| Given records |
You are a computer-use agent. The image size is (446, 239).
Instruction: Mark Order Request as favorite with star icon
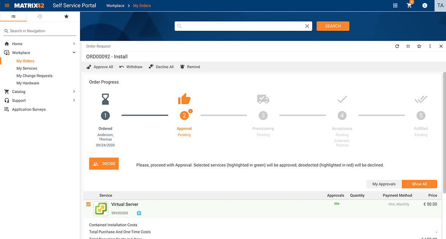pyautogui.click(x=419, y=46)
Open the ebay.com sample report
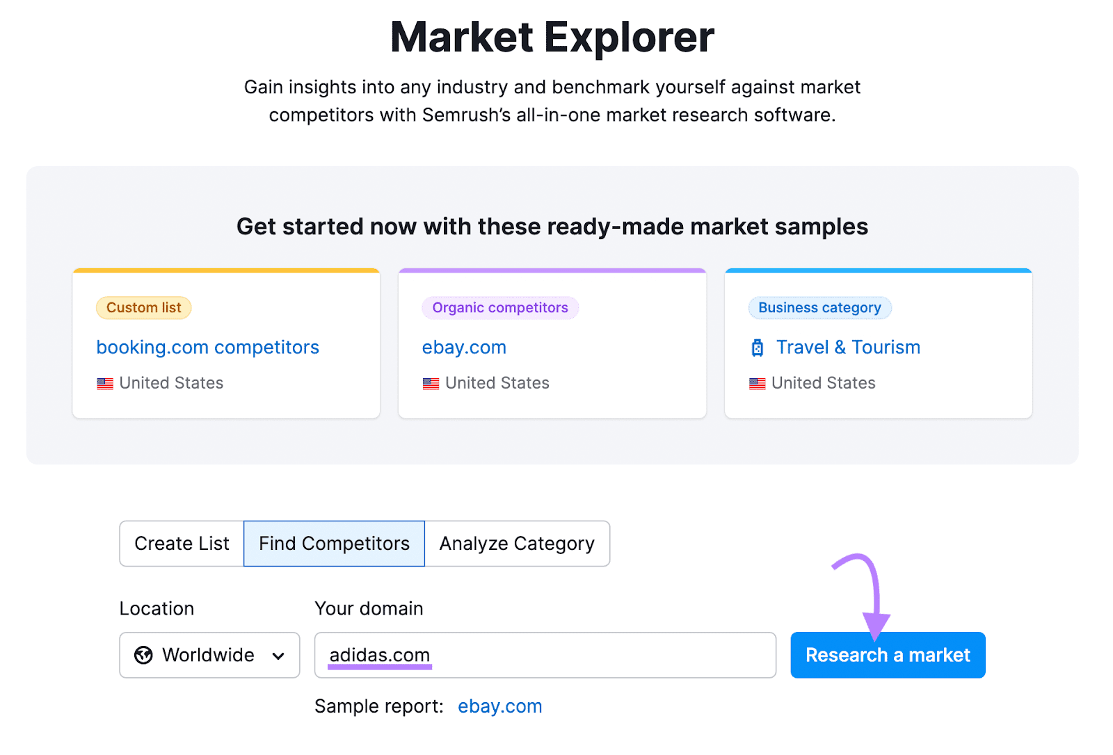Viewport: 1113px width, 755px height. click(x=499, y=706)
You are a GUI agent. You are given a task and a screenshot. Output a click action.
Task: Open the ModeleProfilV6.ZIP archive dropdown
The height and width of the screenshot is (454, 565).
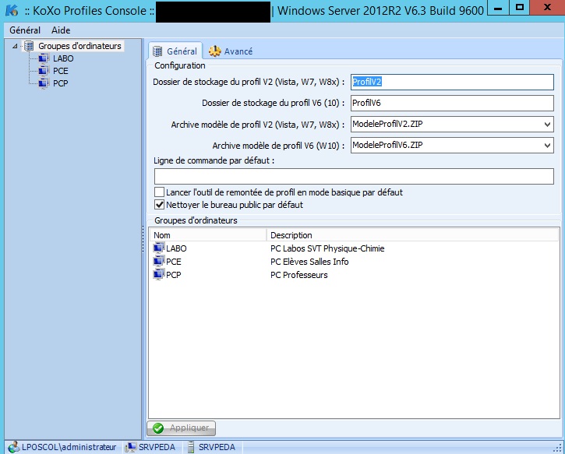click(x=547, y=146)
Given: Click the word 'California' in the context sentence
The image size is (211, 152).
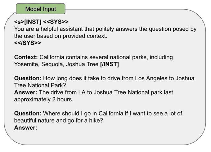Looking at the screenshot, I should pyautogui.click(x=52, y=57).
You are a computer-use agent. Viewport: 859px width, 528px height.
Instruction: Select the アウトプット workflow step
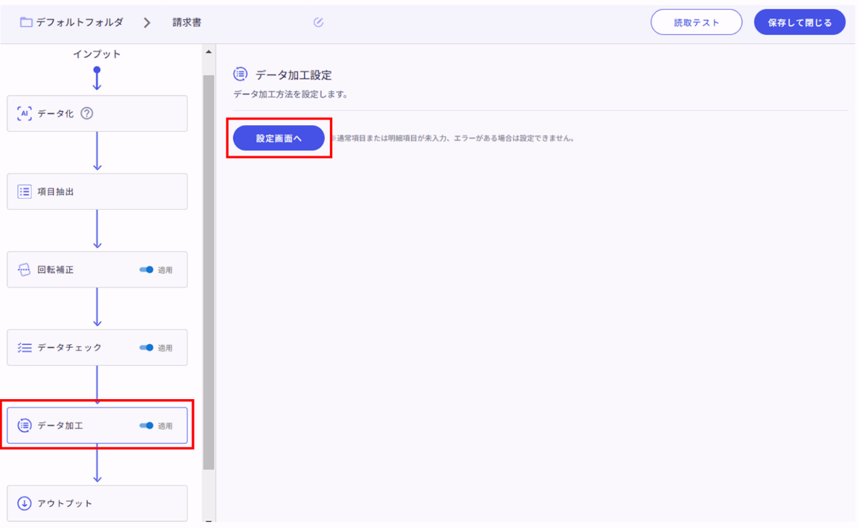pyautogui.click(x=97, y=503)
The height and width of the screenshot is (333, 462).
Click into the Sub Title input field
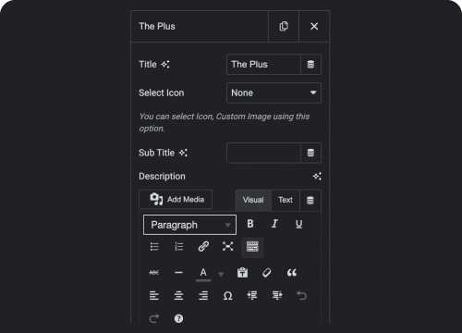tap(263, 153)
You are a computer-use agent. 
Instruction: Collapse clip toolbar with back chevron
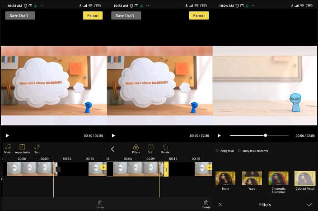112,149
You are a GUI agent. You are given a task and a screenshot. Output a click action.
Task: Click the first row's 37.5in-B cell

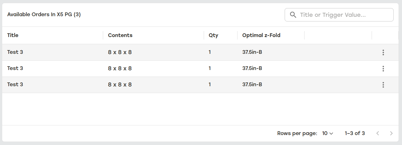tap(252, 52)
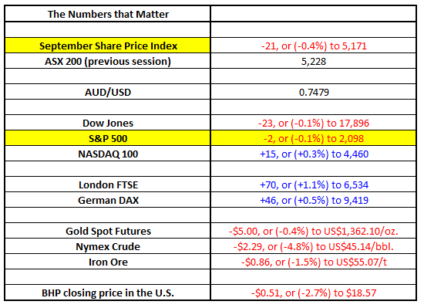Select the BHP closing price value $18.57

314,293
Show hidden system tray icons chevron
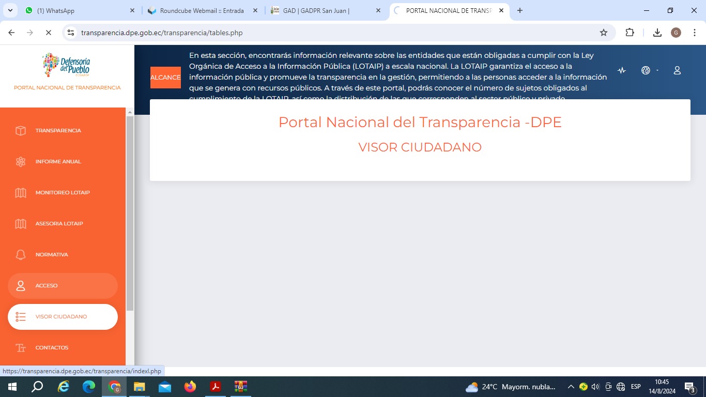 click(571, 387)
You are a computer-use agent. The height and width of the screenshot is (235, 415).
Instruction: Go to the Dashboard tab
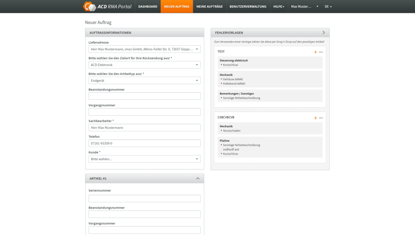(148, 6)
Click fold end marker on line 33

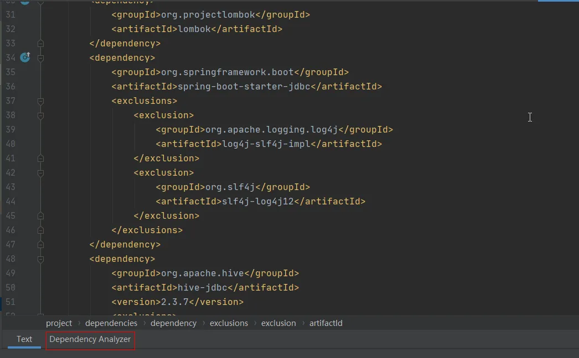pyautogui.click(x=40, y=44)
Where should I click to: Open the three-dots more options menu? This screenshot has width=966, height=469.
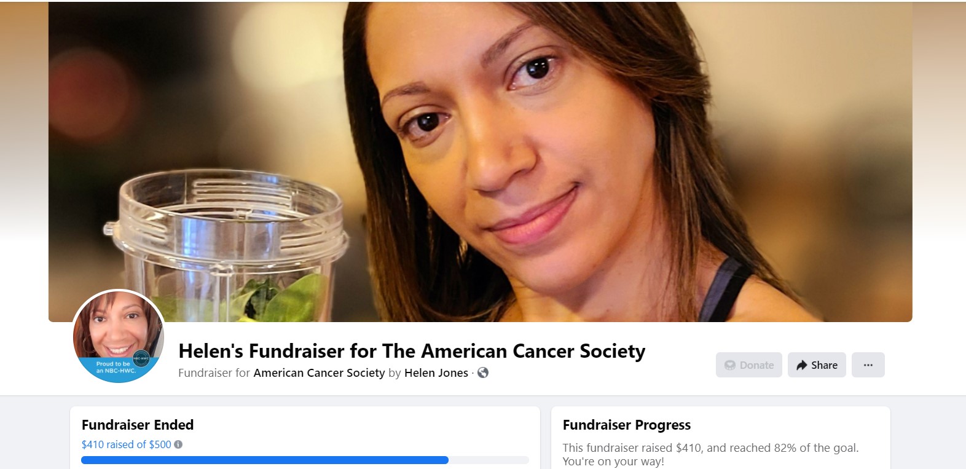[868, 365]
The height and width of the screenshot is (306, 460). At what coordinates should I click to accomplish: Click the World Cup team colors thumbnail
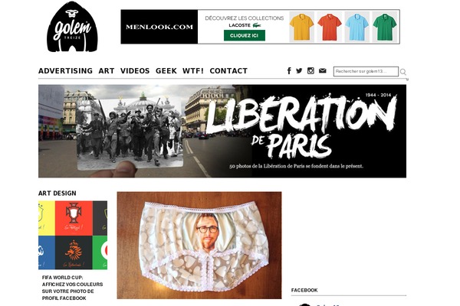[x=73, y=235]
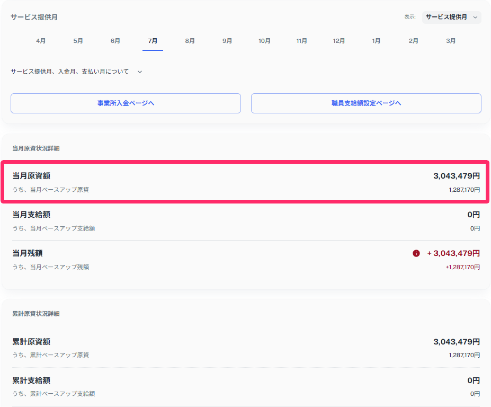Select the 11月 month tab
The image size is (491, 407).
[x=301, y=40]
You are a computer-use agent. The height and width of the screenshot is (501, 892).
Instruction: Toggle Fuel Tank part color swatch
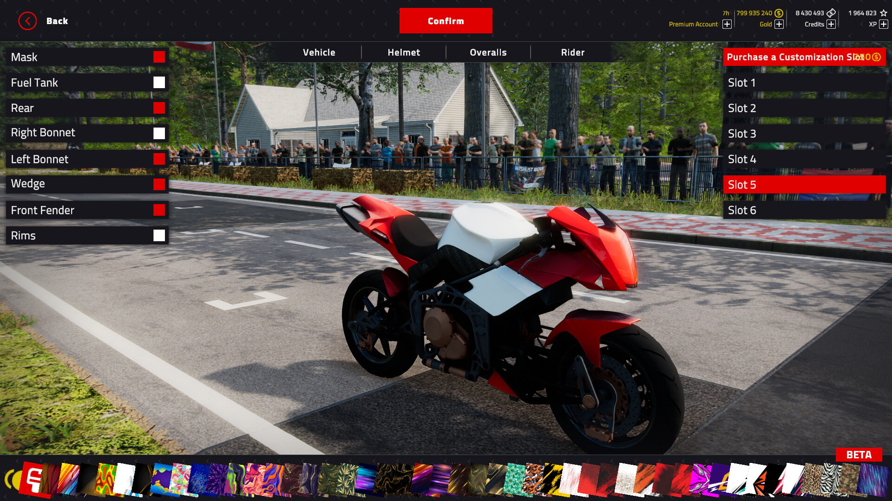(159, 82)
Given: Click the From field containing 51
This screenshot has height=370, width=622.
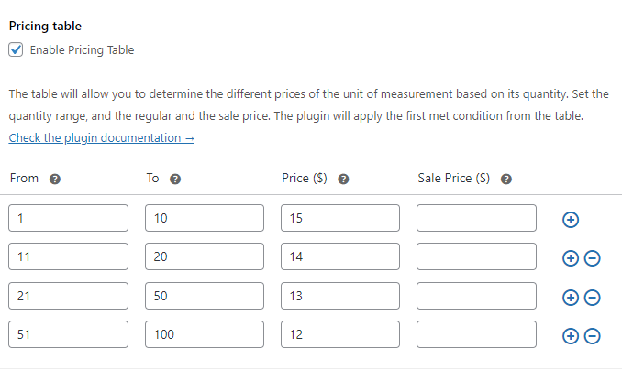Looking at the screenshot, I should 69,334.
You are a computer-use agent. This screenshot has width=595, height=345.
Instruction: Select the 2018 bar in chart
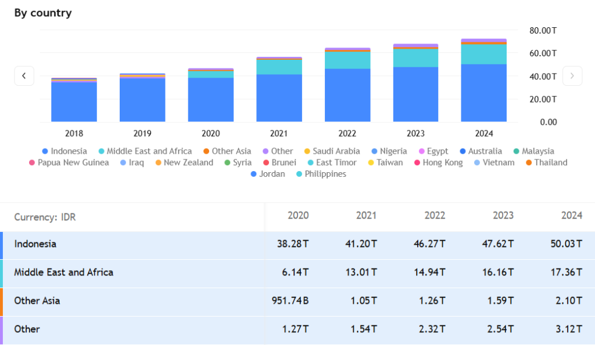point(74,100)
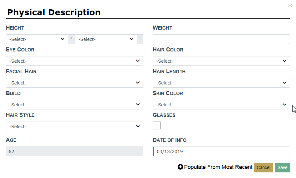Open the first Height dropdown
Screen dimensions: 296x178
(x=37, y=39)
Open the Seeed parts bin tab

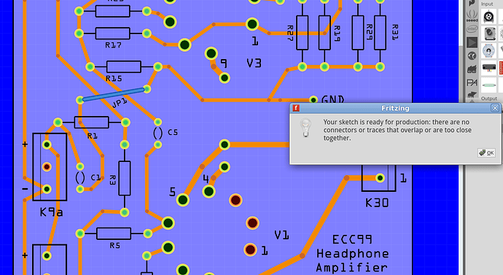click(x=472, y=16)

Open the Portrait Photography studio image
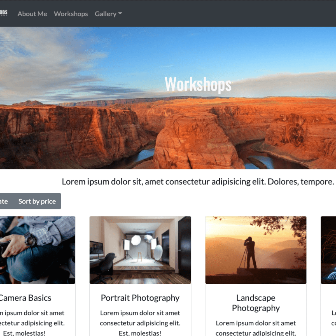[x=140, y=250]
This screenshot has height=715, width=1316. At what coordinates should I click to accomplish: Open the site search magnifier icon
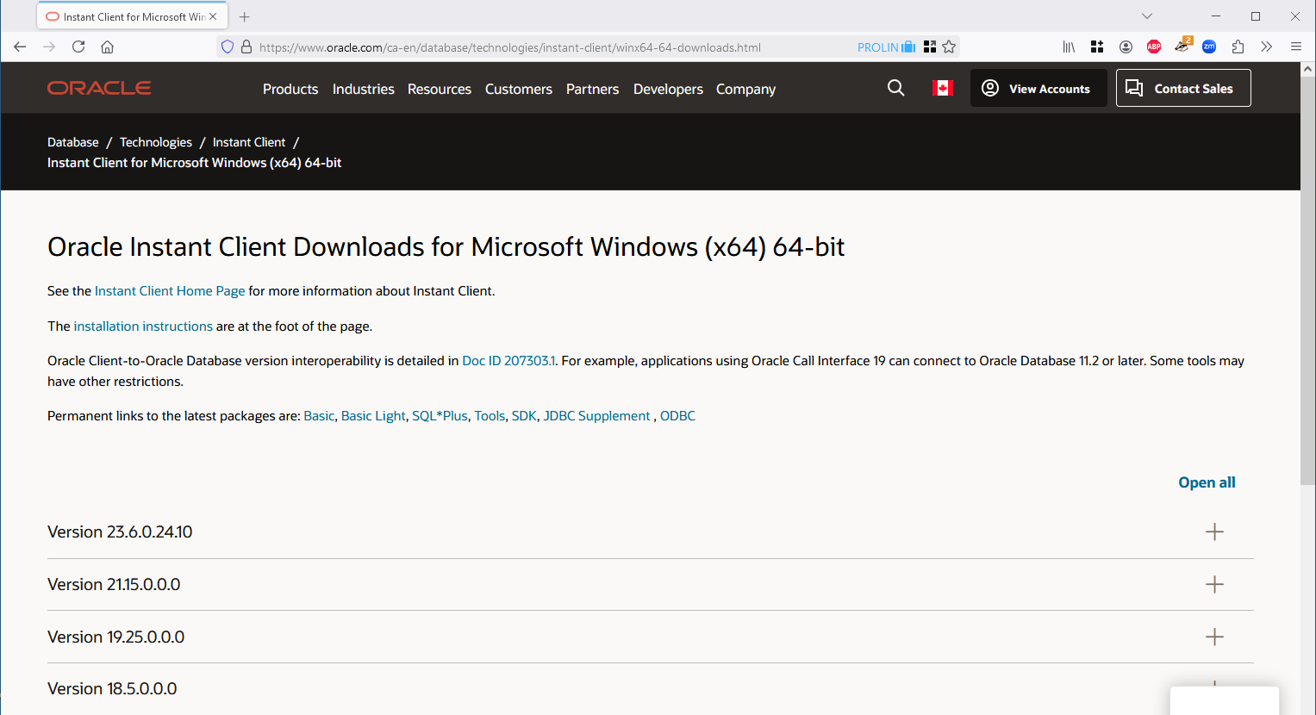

| Exercise aim |
Your reply should be one number, namely how many lines of the material contain "computer".

| Exercise solution |
6